№4, 1966/Обзоры и рецензии

Живые страницы живой истории

В. А. Вавере, Г. М. Мацков. Латышско-русские литературные связи, изд. «Зинатне», Рига, 1965, 473 стр.

Взаимосвязи литератур, их творческое взаимодействие и взаимообогащение – к этой проблематике все упорнее обращается современная литературоведческая мысль. И это вполне закономерно, это продиктовано стремлением к обобщению суммы знаний, накопленных по отдельным литературам. Работы такого плана дают конкретное представление об исторических путях, на которых складывалось и развивалось единство многонациональной советской литературы, возрастало ее эстетическое богатство, многообразие ее национальных форм.

В лучших трудах советских литературоведов последних лет проблема литературных взаимодействий рассматривается в связи с общим процессом развития каждой национальной литературы на определенном историческом этапе, в связи с внутренним процессом ее эстетического становления.

К таким трудам, бесспорно, принадлежит и Исследование В. Вавере и Г. Мацкова «Латышско-русские литературные связи», охватывающее по времени более ста лет – от середины XIX века – периода становления латышской литературы – до наших дней.

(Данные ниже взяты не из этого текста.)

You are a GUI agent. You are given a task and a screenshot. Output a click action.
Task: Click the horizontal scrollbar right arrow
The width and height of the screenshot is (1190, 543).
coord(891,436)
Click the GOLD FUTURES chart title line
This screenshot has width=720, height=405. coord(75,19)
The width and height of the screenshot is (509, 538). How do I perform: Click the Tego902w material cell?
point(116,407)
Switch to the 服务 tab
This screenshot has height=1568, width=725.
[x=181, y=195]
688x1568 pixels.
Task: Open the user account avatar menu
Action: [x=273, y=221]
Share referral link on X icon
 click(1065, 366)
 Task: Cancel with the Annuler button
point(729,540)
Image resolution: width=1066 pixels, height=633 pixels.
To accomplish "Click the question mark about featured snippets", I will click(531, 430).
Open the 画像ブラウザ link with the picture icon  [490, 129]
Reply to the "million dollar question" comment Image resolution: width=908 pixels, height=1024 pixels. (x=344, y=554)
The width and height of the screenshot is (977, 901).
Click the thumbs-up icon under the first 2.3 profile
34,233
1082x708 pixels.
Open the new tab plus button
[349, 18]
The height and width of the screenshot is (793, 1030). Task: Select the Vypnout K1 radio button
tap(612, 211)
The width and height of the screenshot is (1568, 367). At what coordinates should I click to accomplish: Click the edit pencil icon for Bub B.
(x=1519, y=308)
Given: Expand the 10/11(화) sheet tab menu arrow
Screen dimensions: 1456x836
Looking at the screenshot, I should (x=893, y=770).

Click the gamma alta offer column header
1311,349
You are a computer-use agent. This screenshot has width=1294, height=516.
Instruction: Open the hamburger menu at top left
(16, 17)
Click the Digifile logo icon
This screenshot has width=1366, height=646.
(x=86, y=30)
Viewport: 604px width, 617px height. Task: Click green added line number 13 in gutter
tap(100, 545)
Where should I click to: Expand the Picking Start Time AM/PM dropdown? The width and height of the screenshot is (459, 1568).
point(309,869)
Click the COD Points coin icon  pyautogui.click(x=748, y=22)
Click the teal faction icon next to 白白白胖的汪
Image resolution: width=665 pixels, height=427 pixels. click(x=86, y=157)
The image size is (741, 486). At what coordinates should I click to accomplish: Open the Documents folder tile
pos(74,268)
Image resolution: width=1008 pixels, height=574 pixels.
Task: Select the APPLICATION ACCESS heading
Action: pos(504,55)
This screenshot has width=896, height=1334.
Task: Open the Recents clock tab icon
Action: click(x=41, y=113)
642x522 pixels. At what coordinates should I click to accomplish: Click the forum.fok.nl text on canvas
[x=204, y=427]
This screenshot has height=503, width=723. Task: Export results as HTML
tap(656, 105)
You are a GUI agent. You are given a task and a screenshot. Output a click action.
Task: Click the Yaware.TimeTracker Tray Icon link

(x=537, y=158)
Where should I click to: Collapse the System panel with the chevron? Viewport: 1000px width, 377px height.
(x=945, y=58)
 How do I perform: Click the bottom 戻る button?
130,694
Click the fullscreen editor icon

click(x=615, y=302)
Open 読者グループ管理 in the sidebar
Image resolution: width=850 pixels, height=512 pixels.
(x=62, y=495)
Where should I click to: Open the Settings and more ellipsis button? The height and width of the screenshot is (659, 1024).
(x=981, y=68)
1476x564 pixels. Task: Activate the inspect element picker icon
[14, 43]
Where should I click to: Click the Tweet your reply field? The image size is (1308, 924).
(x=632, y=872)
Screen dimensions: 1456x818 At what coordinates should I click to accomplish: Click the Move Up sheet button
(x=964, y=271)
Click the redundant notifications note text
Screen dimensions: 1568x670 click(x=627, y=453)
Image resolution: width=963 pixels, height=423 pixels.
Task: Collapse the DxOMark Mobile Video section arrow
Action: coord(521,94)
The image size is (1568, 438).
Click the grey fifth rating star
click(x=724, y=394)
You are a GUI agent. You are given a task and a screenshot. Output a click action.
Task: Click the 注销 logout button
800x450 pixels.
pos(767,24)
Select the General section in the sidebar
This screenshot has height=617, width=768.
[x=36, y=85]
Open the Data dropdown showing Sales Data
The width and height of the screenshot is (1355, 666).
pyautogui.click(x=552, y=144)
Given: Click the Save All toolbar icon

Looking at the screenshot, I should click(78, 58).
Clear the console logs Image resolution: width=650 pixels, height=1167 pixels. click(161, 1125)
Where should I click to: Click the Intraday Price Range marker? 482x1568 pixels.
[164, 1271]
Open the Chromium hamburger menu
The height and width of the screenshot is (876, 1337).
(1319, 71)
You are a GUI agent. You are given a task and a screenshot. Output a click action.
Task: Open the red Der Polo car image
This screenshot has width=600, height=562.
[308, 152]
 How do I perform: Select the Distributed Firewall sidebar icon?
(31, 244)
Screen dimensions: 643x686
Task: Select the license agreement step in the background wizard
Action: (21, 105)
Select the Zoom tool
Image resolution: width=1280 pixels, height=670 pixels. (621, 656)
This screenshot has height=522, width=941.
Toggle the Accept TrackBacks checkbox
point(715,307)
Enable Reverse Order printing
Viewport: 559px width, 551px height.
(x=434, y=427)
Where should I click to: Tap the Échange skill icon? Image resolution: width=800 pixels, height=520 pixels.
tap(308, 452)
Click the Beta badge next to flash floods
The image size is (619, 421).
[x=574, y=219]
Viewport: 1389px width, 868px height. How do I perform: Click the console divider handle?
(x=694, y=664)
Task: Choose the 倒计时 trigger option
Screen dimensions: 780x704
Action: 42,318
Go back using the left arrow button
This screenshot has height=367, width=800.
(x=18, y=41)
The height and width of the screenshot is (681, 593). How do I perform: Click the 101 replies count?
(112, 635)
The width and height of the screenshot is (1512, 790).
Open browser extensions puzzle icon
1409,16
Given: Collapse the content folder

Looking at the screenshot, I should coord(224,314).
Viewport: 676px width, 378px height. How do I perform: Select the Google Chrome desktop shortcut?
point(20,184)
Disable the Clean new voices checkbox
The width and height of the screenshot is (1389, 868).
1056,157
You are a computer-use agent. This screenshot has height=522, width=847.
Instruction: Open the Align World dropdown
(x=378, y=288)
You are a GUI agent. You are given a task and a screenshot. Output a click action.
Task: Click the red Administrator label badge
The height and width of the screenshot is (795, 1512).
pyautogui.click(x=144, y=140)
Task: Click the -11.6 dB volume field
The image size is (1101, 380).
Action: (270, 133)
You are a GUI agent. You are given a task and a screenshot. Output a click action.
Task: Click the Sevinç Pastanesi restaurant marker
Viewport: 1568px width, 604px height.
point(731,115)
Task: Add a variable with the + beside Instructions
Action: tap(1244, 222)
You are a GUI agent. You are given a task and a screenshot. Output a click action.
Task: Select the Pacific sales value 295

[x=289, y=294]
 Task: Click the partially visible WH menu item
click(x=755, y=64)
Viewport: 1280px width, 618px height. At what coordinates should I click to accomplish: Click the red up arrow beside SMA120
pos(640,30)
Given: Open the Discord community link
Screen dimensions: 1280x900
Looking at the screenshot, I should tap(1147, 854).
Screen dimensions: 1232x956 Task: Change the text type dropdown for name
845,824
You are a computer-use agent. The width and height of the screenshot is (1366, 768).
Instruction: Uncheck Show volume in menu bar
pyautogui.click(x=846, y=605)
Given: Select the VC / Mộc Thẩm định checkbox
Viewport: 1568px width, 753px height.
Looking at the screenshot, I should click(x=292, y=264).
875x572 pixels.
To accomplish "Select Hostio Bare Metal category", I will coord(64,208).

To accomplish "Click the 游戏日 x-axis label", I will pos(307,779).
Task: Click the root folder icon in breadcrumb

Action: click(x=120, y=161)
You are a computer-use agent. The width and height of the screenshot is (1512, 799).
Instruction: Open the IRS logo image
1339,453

Живые страницы живой истории – так хочется выразить впечатление, которое остается у читателя от этой книги. Даже известные факты, поставленные в определенную связь, обретают здесь новое значение. Широко представлен и материал, до сих пор ещё не входивший в поле зрения литературоведов. Главное же, на наш взгляд, – новизна жанра, отступающего от еще недавно традиционных канонов, сложившихся при рассмотрении этой проблематики.

Перед нами – не просто систематизированный и научно прокомментированный перечень фактов взаимосвязей двух литератур или несложная схема: такие-то писатели и русская (или иная) литература. Книга имеет внутренний сюжет: история становления и развития латышской литературы, взятая с точки зрения латышско-русских литературных связей. Книга В. Вавере и Г. Мацкова не только дополняет историю латышской литературы новыми фактами, но и углубляет понимание многих явлений, закономерностей литературного процесса, показывает органичность для развития латышской литературы усвоения тех или иных явлений русского искусства, внутреннюю обусловленность этих связей потребностями самостоятельного развития латышской культуры.

Авторы рассказывают о творческих поисках «младолатышей» и «новотеченцев», о путях становления реализма, о плодотворном воздействии на латышскую культуру идей русских революционных демократов, о зарождении социалистического реализма в новую, революционную эпоху, причем факты литературные теснейшим образом связаны с фактами общественно-культурного развития Латвии.

И еще одну сторону хочется отметить в этой книге: дух борьбы, дыхание самой жизни – остроконфликтной, далекой от идиллических картин всеобщего мира и благоденствия, не столь уж редких в работах, построенных по принципу «дружба народов – дружба литератур». Тем более убедительно говорят авторы книги о действительно органичных, прочных и дружеских связях латышской и русской литератур, что они не закрывают глаза на жизненные противоречия, на ту идеологическую борьбу, которая сопровождала развитие и укрепление этих связей.

«В общем историческом процессе все яснее намечалась так называемая «восточная» (то есть русская. – Н. В.) ориентация латышской культуры, однако немецкие колонизаторы, активные проводники «западной» ориентации, не сразу и не без сопротивления оставляли свои позиции, которые они занимали в течение многих столетий», – пишут авторы. Борьба влияний, борьба идеологий и ее классовая основа – в центре внимания исследователей и тогда, когда речь идет о «стремлении националистической буржуазии оградить трудящиеся массы от влияния демократических и революционных идей русской, а впоследствии советской литературы».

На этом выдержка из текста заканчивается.